What is being asked
Retype the records exactly.

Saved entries
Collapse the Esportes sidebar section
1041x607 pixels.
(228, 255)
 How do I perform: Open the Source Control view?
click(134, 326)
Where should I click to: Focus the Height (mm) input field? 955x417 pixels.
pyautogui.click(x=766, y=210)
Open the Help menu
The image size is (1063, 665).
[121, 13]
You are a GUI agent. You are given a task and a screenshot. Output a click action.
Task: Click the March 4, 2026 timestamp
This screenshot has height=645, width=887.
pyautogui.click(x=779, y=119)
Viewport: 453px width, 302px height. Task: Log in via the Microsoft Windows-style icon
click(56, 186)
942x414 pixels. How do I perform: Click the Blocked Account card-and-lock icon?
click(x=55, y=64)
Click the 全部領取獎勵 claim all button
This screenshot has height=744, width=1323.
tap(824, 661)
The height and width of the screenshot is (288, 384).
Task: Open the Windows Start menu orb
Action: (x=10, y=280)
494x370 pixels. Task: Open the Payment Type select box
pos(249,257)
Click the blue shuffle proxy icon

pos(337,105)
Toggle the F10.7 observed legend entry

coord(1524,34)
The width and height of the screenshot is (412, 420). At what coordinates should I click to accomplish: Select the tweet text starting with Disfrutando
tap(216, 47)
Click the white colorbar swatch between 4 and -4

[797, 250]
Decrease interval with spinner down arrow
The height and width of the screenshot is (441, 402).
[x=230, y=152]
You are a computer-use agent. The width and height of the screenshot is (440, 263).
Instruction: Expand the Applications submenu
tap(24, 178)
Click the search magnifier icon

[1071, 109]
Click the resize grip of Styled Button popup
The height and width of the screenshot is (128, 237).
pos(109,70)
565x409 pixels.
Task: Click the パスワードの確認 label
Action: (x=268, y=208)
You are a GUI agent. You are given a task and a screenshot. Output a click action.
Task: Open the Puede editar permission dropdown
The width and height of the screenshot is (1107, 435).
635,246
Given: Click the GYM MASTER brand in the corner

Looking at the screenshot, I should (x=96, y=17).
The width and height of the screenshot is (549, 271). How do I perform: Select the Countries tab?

Reply to the exercise
Collapse the Esportes sidebar section
1041x607 pixels.
(228, 255)
 How do I perform: Open the Source Control view?
click(134, 326)
Where should I click to: Focus the Height (mm) input field? 955x417 pixels.
pyautogui.click(x=766, y=210)
Open the Help menu
The image size is (1063, 665).
[121, 13]
You are a GUI agent. You are given a task and a screenshot. Output a click action.
Task: Click the March 4, 2026 timestamp
This screenshot has height=645, width=887.
pyautogui.click(x=779, y=119)
Viewport: 453px width, 302px height. Task: Log in via the Microsoft Windows-style icon
click(56, 186)
942x414 pixels. How do I perform: Click the Blocked Account card-and-lock icon?
click(x=55, y=64)
Click the 全部領取獎勵 claim all button
This screenshot has height=744, width=1323.
tap(824, 661)
The height and width of the screenshot is (288, 384).
Task: Open the Windows Start menu orb
Action: (x=10, y=280)
494x370 pixels. Task: Open the Payment Type select box
pos(249,257)
Click the blue shuffle proxy icon

pos(337,105)
Toggle the F10.7 observed legend entry

coord(1524,34)
The width and height of the screenshot is (412, 420). At what coordinates should I click to accomplish: Select the tweet text starting with Disfrutando
tap(216, 47)
Click the white colorbar swatch between 4 and -4

[797, 250]
Decrease interval with spinner down arrow
The height and width of the screenshot is (441, 402).
[x=230, y=152]
You are a computer-use agent. The width and height of the screenshot is (440, 263).
Instruction: Expand the Applications submenu
tap(24, 178)
Click the search magnifier icon

[1071, 109]
Click the resize grip of Styled Button popup
The height and width of the screenshot is (128, 237).
pos(109,70)
565x409 pixels.
Task: Click the パスワードの確認 label
Action: (x=268, y=208)
You are a GUI agent. You are given a task and a screenshot. Output a click action.
Task: Open the Puede editar permission dropdown
The width and height of the screenshot is (1107, 435).
635,246
Given: Click the GYM MASTER brand in the corner

Looking at the screenshot, I should (x=96, y=17).
The width and height of the screenshot is (549, 271). How do I perform: Select the Countries tab?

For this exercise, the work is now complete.